▶
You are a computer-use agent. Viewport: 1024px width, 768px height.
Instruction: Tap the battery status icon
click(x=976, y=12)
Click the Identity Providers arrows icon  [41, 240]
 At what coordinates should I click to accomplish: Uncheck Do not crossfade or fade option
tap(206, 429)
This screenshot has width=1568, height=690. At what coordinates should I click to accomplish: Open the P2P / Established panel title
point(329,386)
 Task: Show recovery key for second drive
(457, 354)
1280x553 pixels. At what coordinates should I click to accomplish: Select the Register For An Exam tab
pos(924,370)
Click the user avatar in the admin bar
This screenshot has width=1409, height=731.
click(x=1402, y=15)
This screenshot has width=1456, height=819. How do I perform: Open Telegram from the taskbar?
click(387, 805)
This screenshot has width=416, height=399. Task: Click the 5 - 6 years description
◀
**WHAT YOU HAVE TO DO:** Render every line of the records above as a JSON array of strings, one string per line, with blank lines omitted.

**RESULT BELOW:**
[
  "You are a computer-use agent. Viewport: 1024px width, 768px height.",
  "Instruction: Tap the battery status icon",
  "click(x=976, y=12)",
  "Click the Identity Providers arrows icon  [41, 240]",
  " At what coordinates should I click to accomplish: Uncheck Do not crossfade or fade option",
  "tap(206, 429)",
  "This screenshot has width=1568, height=690. At what coordinates should I click to accomplish: Open the P2P / Established panel title",
  "point(329,386)",
  " Task: Show recovery key for second drive",
  "(457, 354)",
  "1280x553 pixels. At what coordinates should I click to accomplish: Select the Register For An Exam tab",
  "pos(924,370)",
  "Click the user avatar in the admin bar",
  "This screenshot has width=1409, height=731.",
  "click(x=1402, y=15)",
  "This screenshot has width=1456, height=819. How do I perform: Open Telegram from the taskbar?",
  "click(387, 805)",
  "This screenshot has width=416, height=399. Task: Click the 5 - 6 years description"
]